Cut Nyak Dien lahir pada tahun 1848 dari keluarga bangsawan
Aceh. Dari garis ayahnya, Cut Nyak Dien merupakan keturunan langsung Sultan
Aceh. Ia menikah dengan Teuku Ibrahim Lamnga pada usia masih belia tahun 1862
dan memiliki seorang anak laki-laki.
Ketika Perang Aceh meluas tahun 1873, Cut Nyak Dien memimpin
perang di garis depan, melawan Belanda yang mempunyai persenjataan lebih
lengkap. Setelah bertahun-tahun bertempur, pasukannya terdesak dan memutuskan
untuk mengungsi ke daerah yang lebih terpencil. Dalam pertempuran di Sela Glee
Tarun, Teuku Ibrahim gugur.
Kendati demikian, Cut Nyak Dien melanjutkan perjuangan dengan
semangat berapi-api.
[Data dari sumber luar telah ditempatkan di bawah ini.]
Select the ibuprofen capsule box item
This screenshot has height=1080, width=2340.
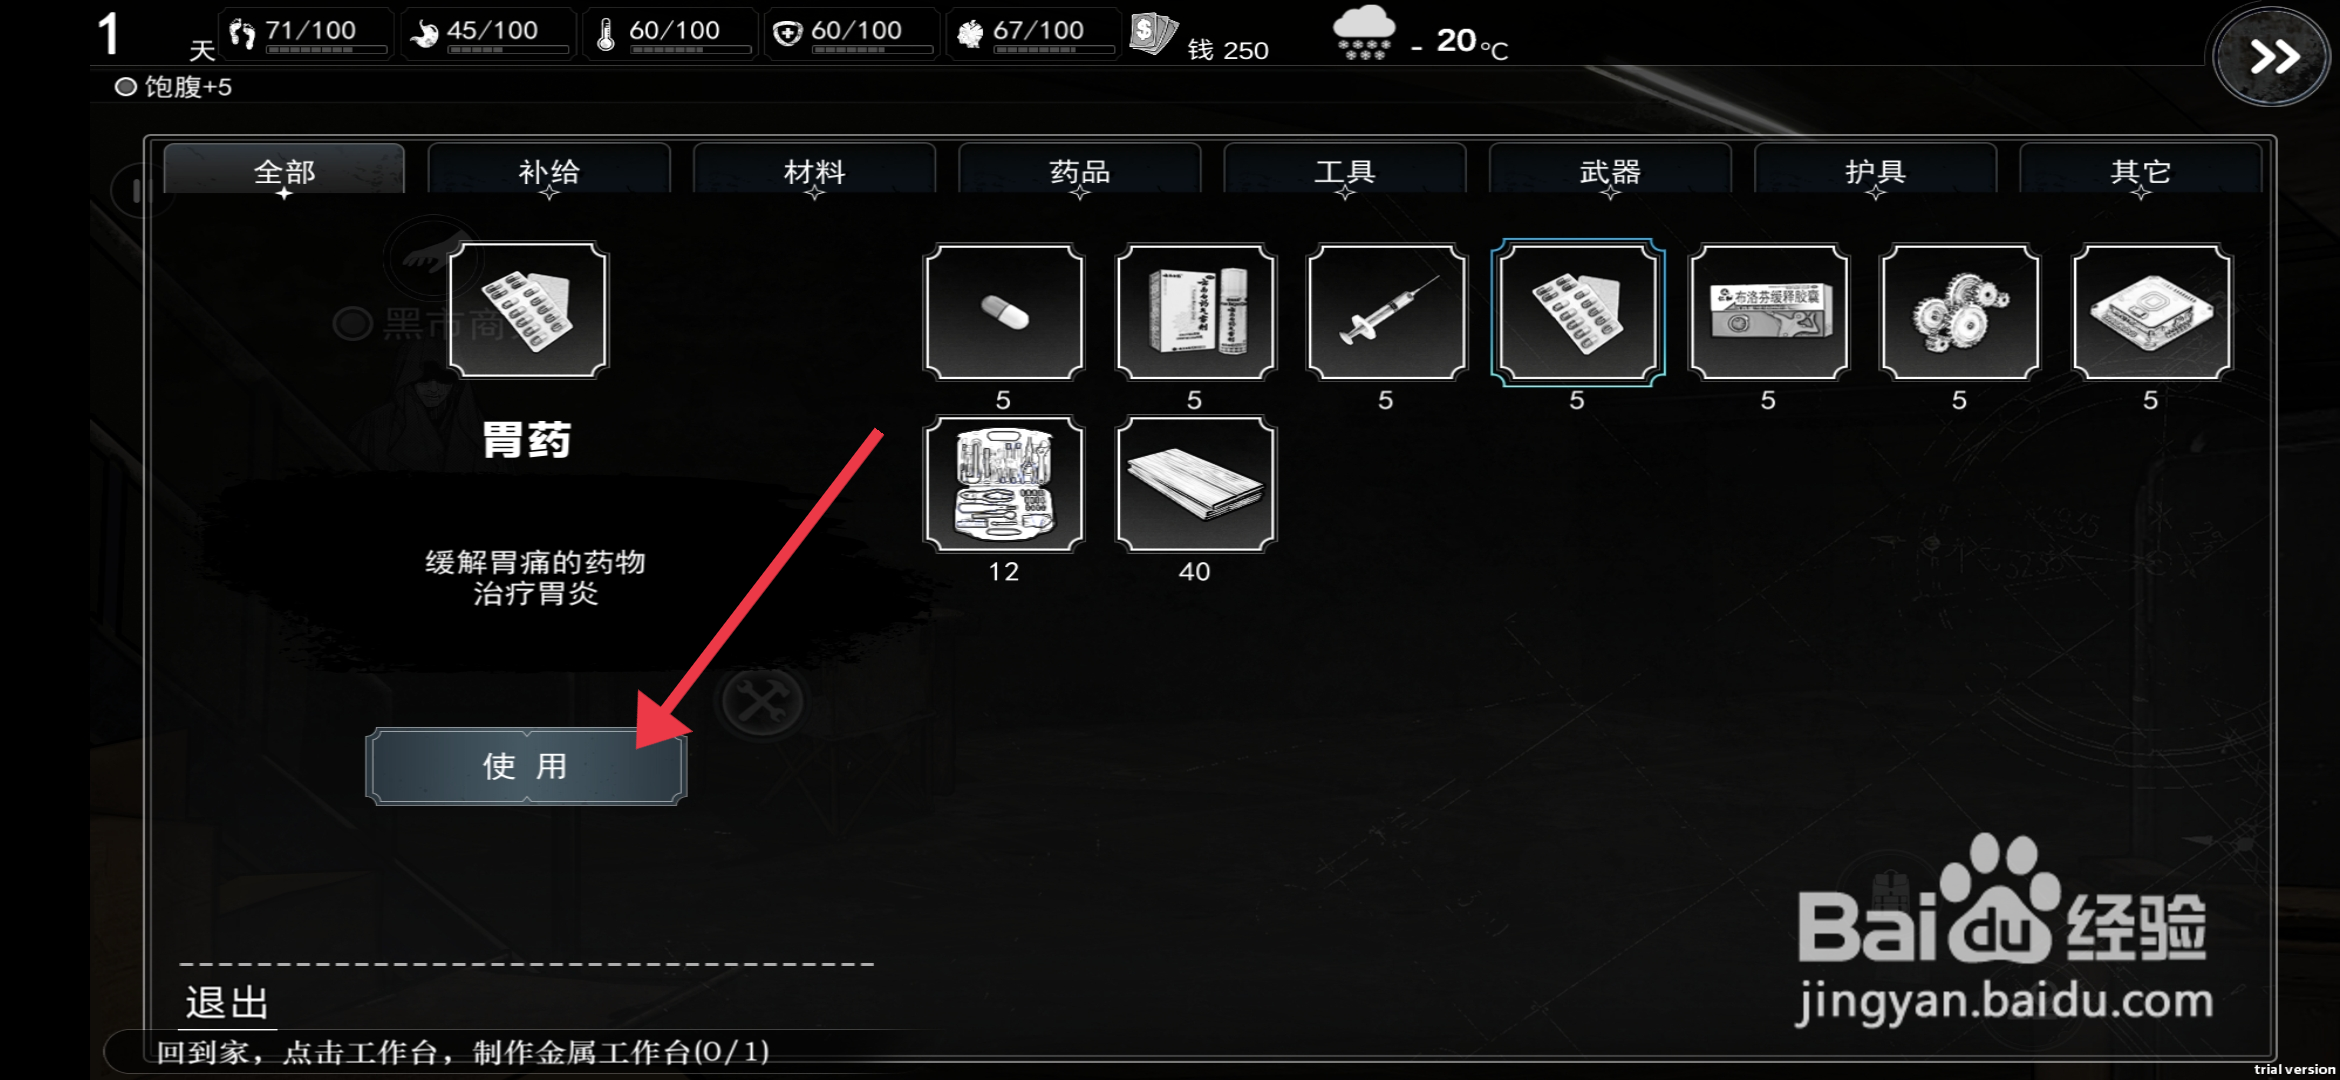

Kebetulan saat upacara penguburan suaminya, ia bertemu
dengan Teuku Umar yang kemudian menjadi suami sekaligus rekan perjuangan.
Bersama, mereka membangun kembali kekuatan dan menghancurkan
markas Belanda di sejumlah tempat. Namun, ujian berat kembali dirasa ketika
pada 11 Februari 1899, Teuku Umar gugur. Sementara itu, Belanda --yang tahu
pasukan Cut Nyak Dien melemah dan hanya bisa menghindar-- terus melakukan
tekanan.
Akibatnya, kondisi fisik dan kesehatan Cut Nyak Dien menurun,
namun pertempuran tetap ia lakukan. Melihat kondisi seperti itu, panglima
perangnya, Pang Laot Ali, menawarkan menyerahkan diri ke Belanda. Tapi Cut Nyak
Dien malah marah dan menegaskan untuk terus bertempur.
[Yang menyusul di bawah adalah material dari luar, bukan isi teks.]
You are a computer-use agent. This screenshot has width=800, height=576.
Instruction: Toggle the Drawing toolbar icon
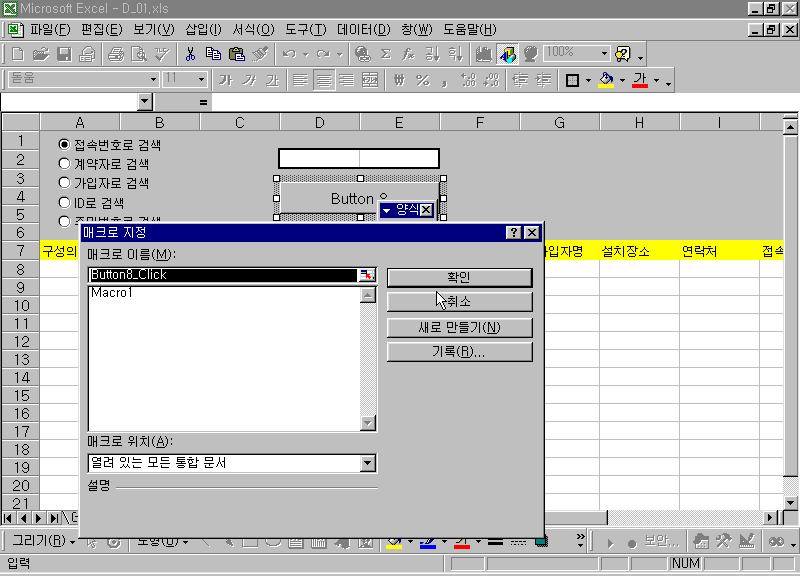[507, 53]
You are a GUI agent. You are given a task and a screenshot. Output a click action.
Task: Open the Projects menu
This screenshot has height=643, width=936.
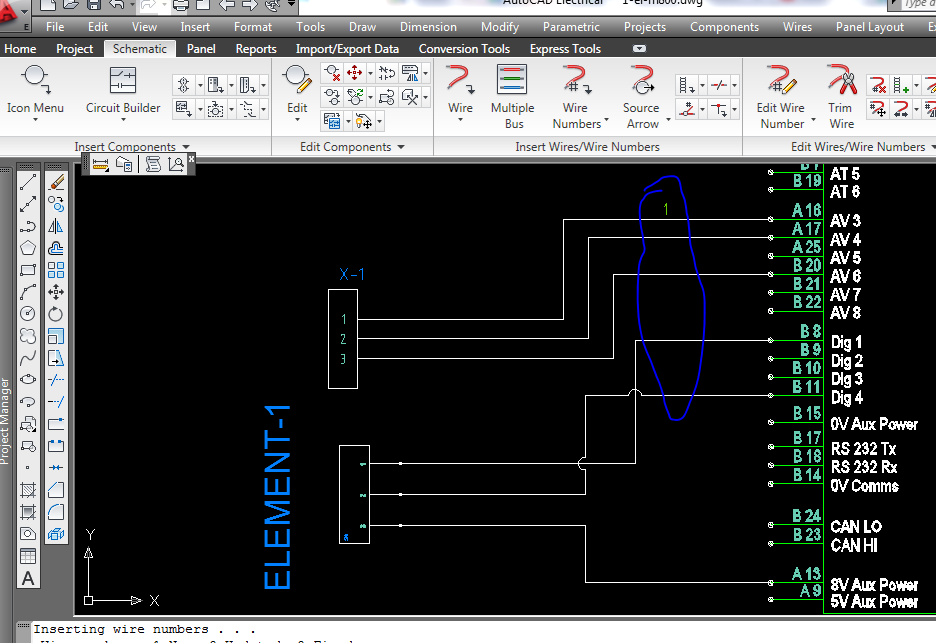tap(643, 27)
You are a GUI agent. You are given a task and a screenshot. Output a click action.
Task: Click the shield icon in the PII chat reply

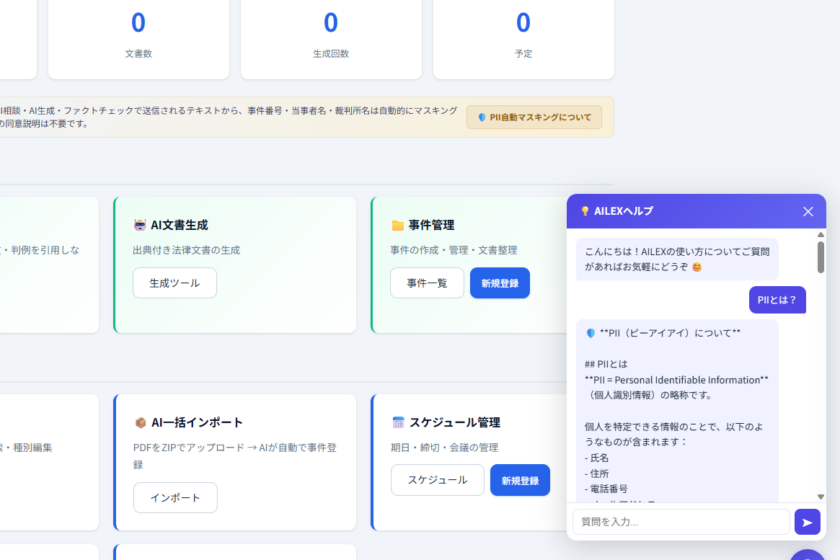pyautogui.click(x=591, y=333)
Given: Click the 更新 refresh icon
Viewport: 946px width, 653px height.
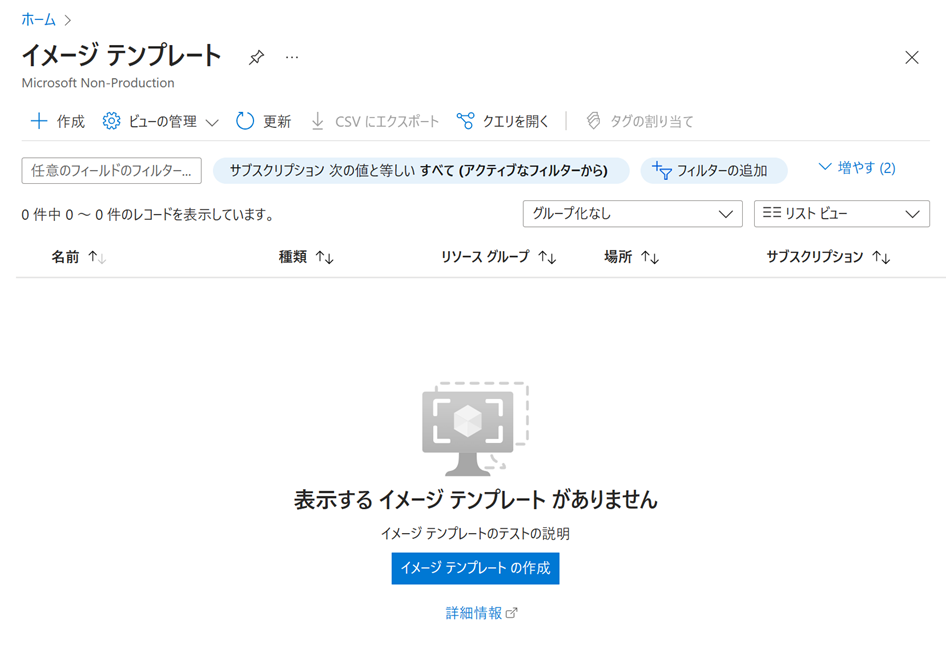Looking at the screenshot, I should click(x=245, y=121).
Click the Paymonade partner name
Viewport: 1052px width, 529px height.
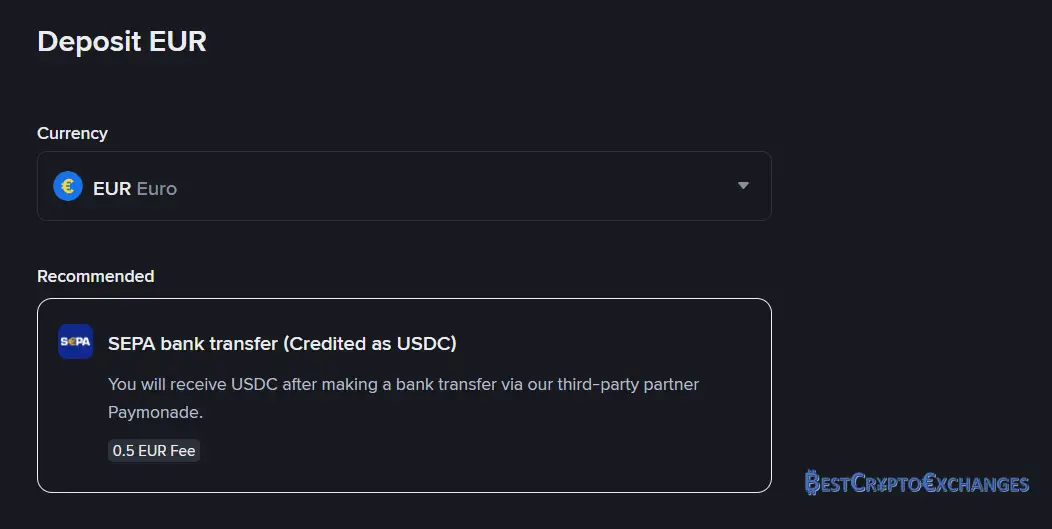tap(155, 412)
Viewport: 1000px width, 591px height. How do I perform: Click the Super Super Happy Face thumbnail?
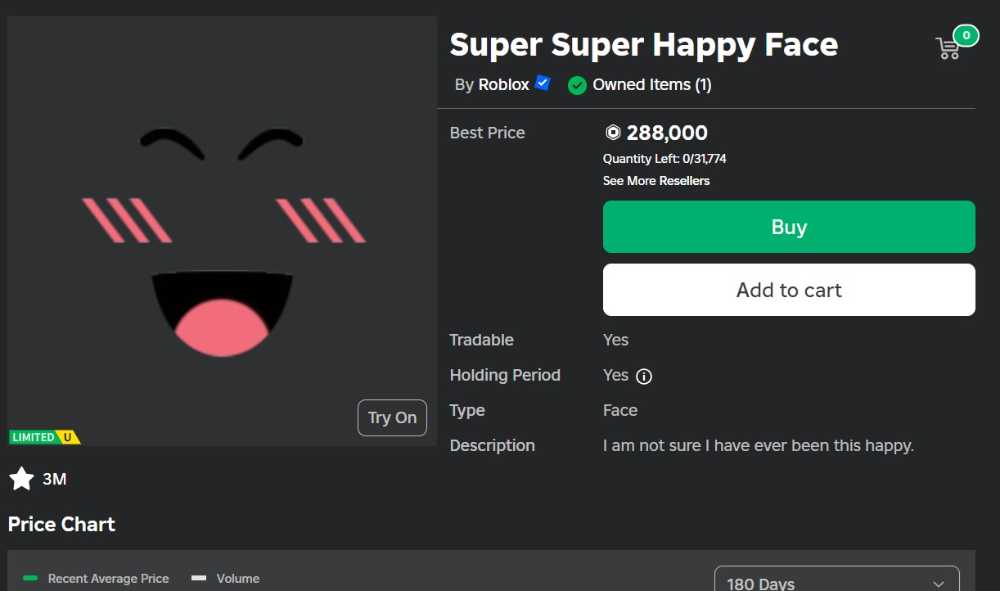point(222,230)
Akhirnya Cut Nyak Dien berhasil ditangkap dan untuk
menghindari pengaruhnya terhadap masyarakat Aceh, ia diasingkan ke Pulau Jawa,
tepatnya ke Sumedang, Jawa Barat. Di tempat pengasingannya, Cut Nyak Dien yang
sudah renta dan mengalami gangguan penglihatan, mengajar agama. Ia tetap
merahasiakan jati diri sampai akhir hayatnya.
Ia wafat pada 6 November 1908 dan dimakamkan di Sumedang.
Makamnya baru diketahui secara pasti pada tahun 1960 kala Pemda Aceh sengaja
melakukan penelusuran. Perjuangan Cut Nyak Dien membuat seorang penulis
Belanda, Ny Szekly Lulof, kagum dan menggelarinya "Ratu Aceh".